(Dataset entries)
»»

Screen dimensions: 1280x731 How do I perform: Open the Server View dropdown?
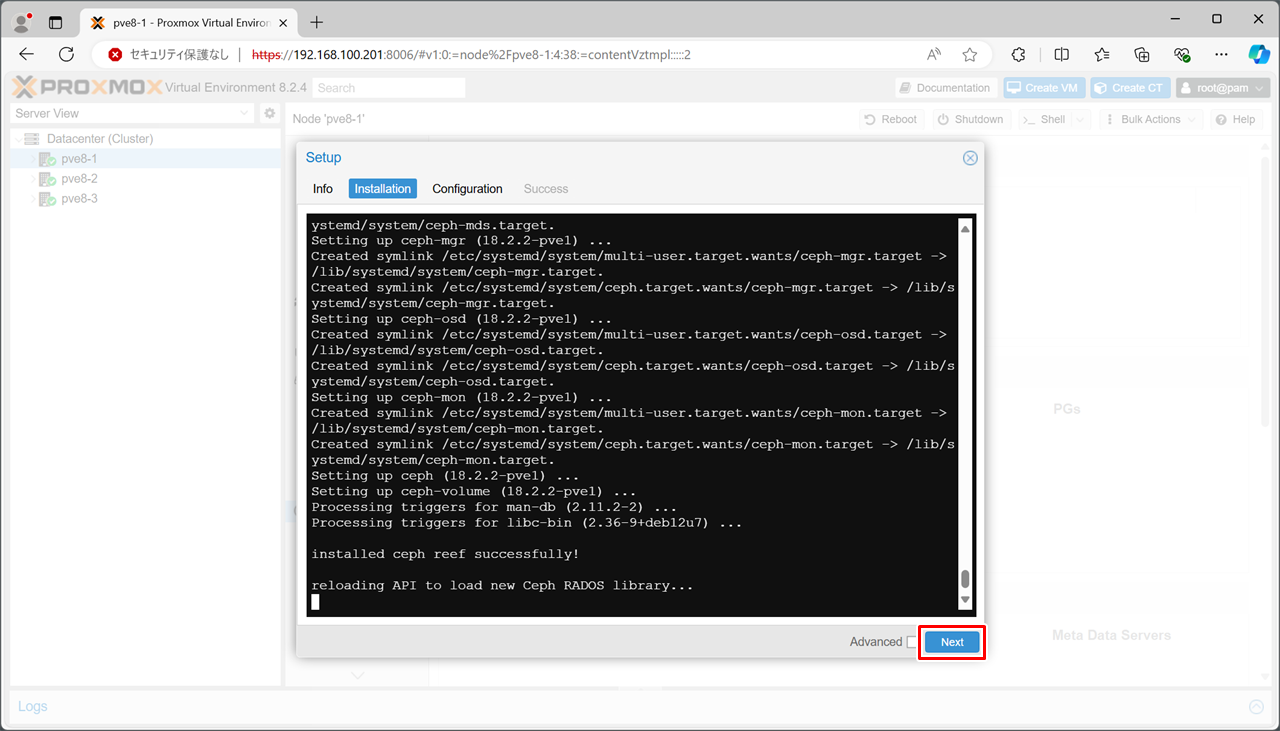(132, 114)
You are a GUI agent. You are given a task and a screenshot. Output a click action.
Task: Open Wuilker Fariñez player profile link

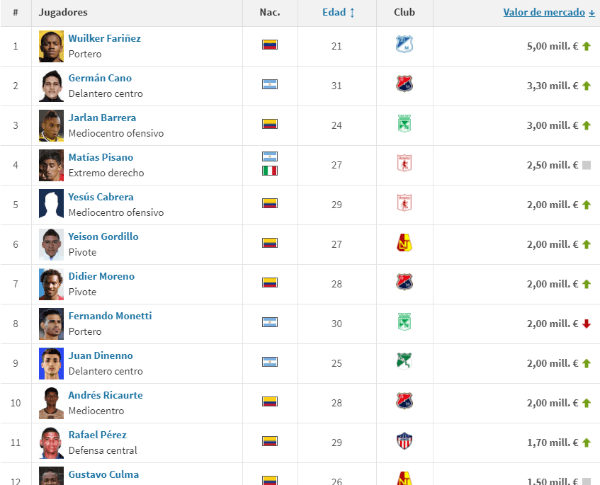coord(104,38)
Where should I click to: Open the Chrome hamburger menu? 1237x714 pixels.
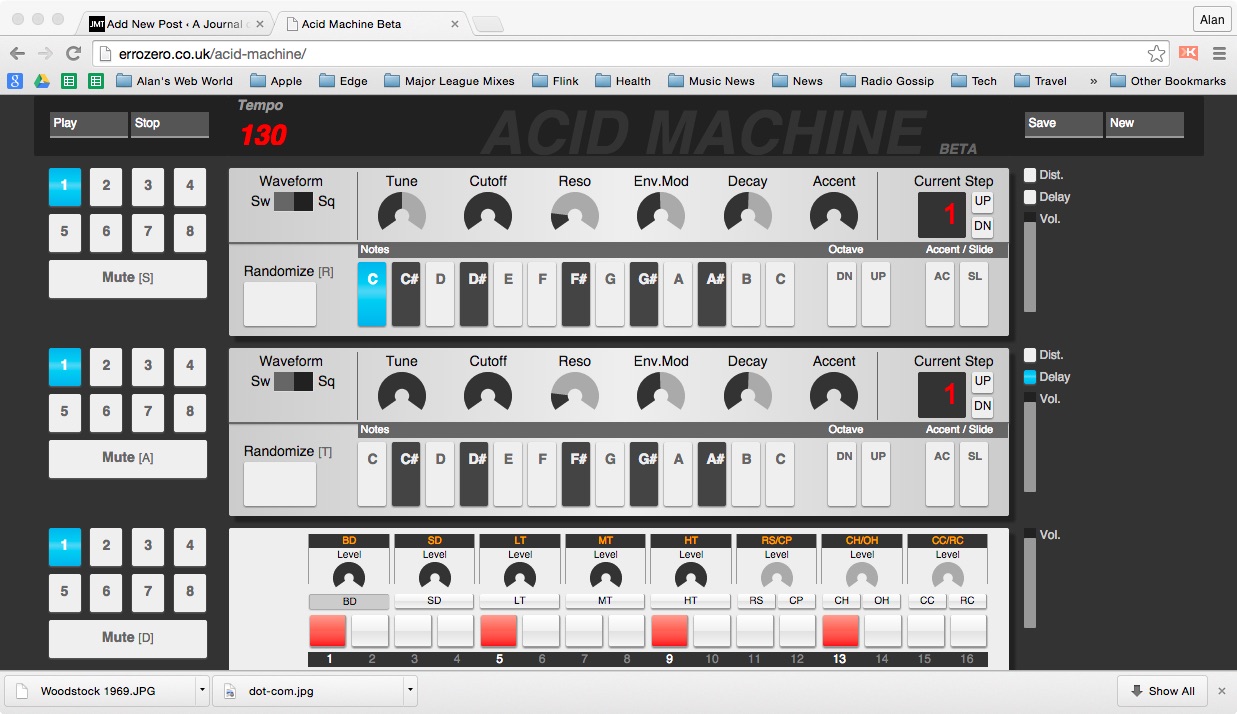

««
»»

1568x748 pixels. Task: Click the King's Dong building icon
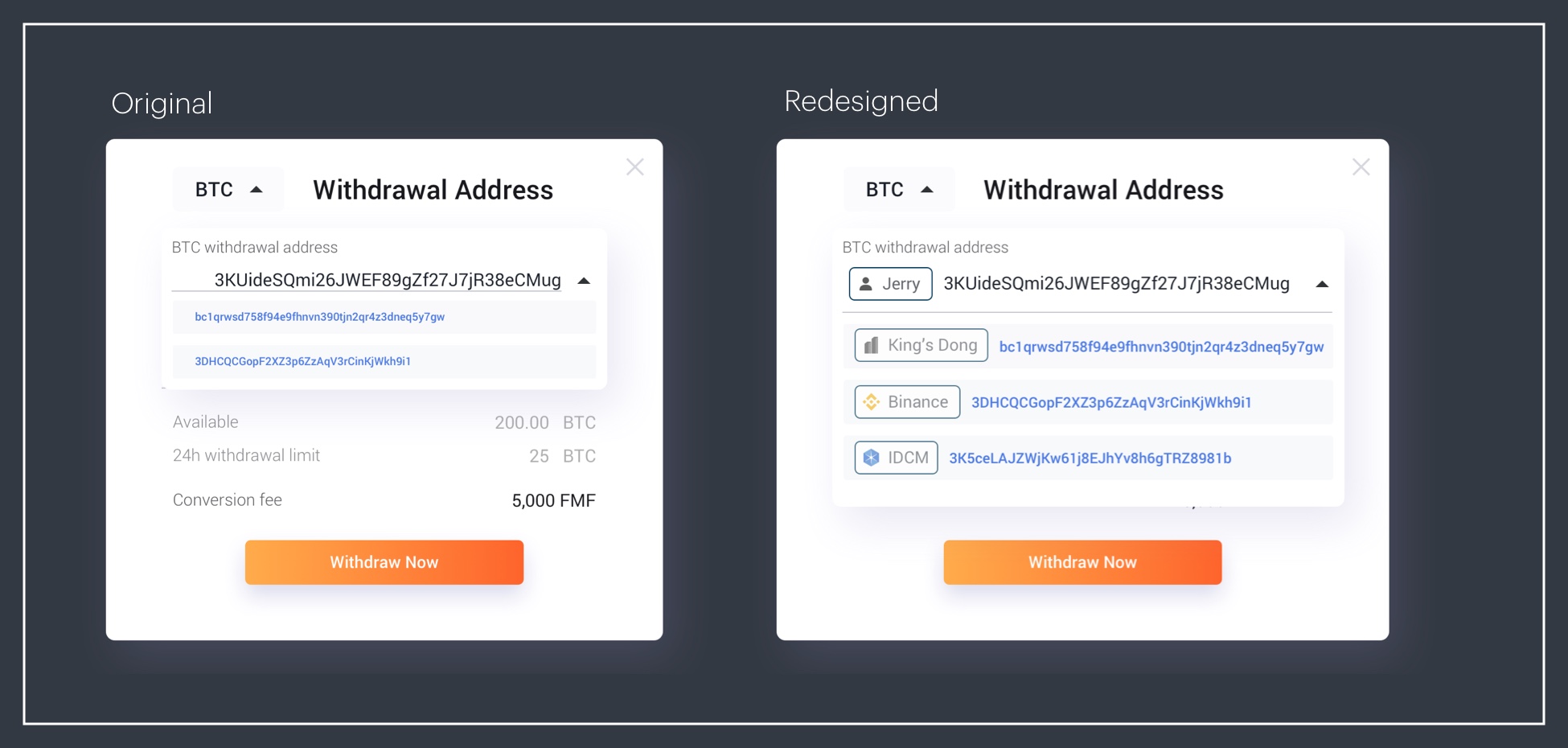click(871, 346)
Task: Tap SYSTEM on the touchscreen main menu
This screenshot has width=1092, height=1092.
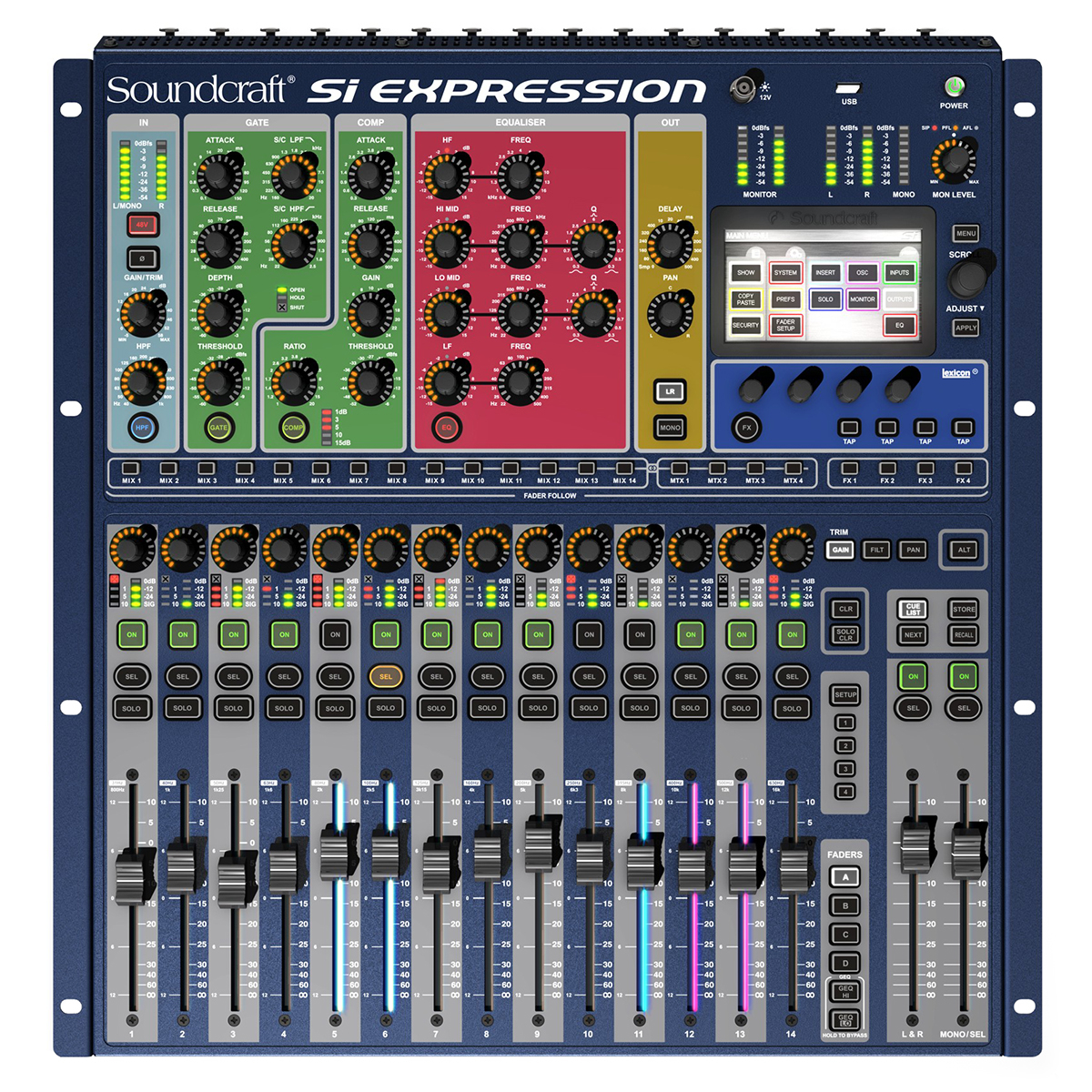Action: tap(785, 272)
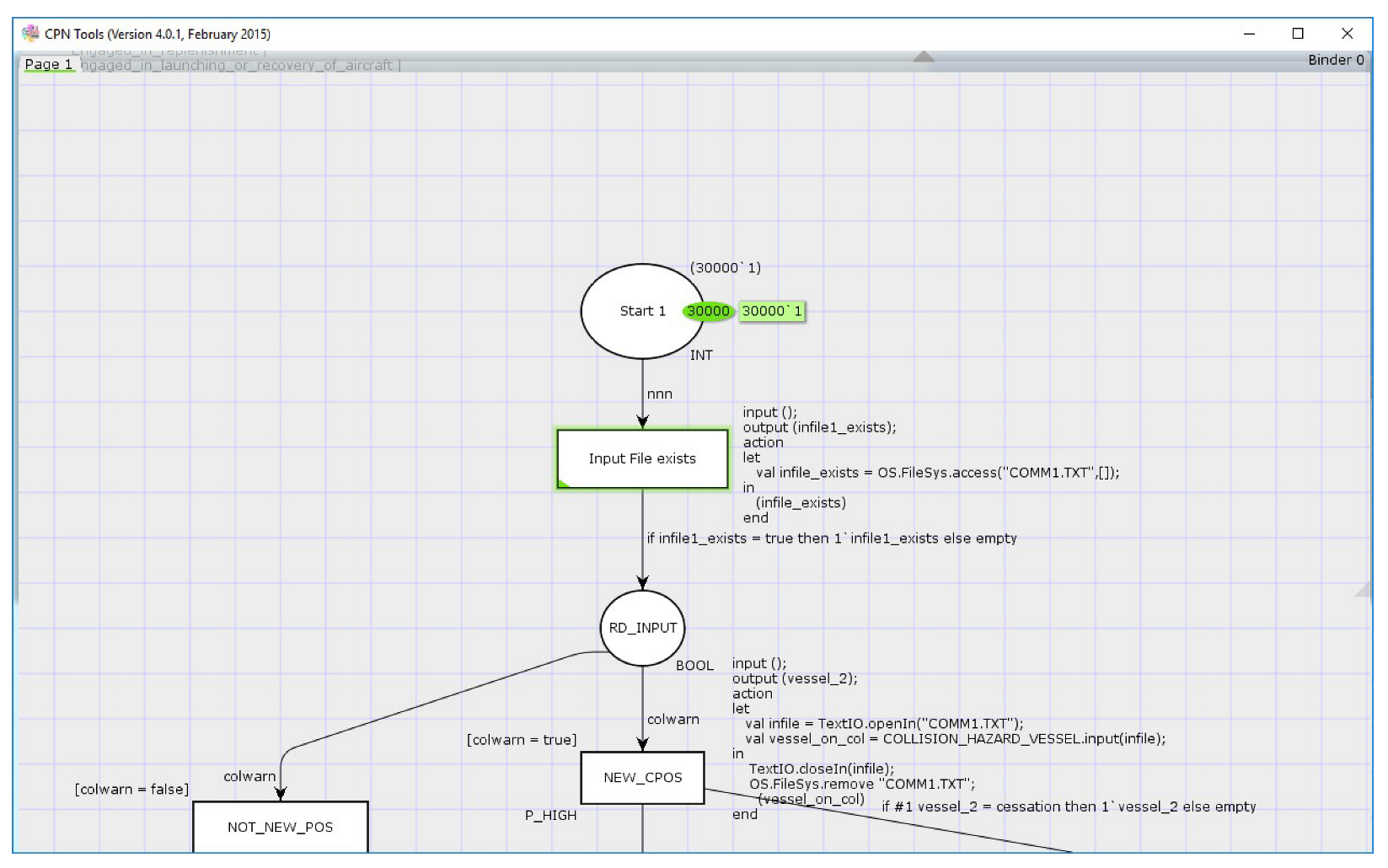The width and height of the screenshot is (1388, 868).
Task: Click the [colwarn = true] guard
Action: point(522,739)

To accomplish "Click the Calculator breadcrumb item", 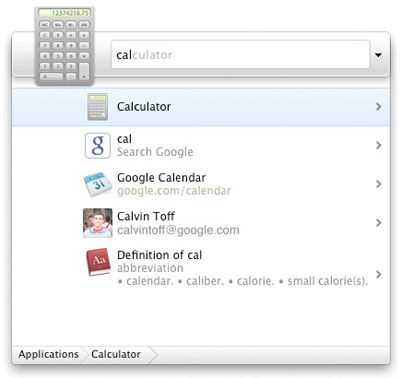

««

● AIM OF THE EXERCISE: Go down the entries above from the line containing "Task: Open Wuilker" to the line containing "Where should I" and write out each line exactly, leaving pictures out.

● RESULT:
Task: Open Wuilker Fariñez player profile link

coord(104,38)
Where should I click to: Open the Chrome hamburger menu? 1237x714 pixels.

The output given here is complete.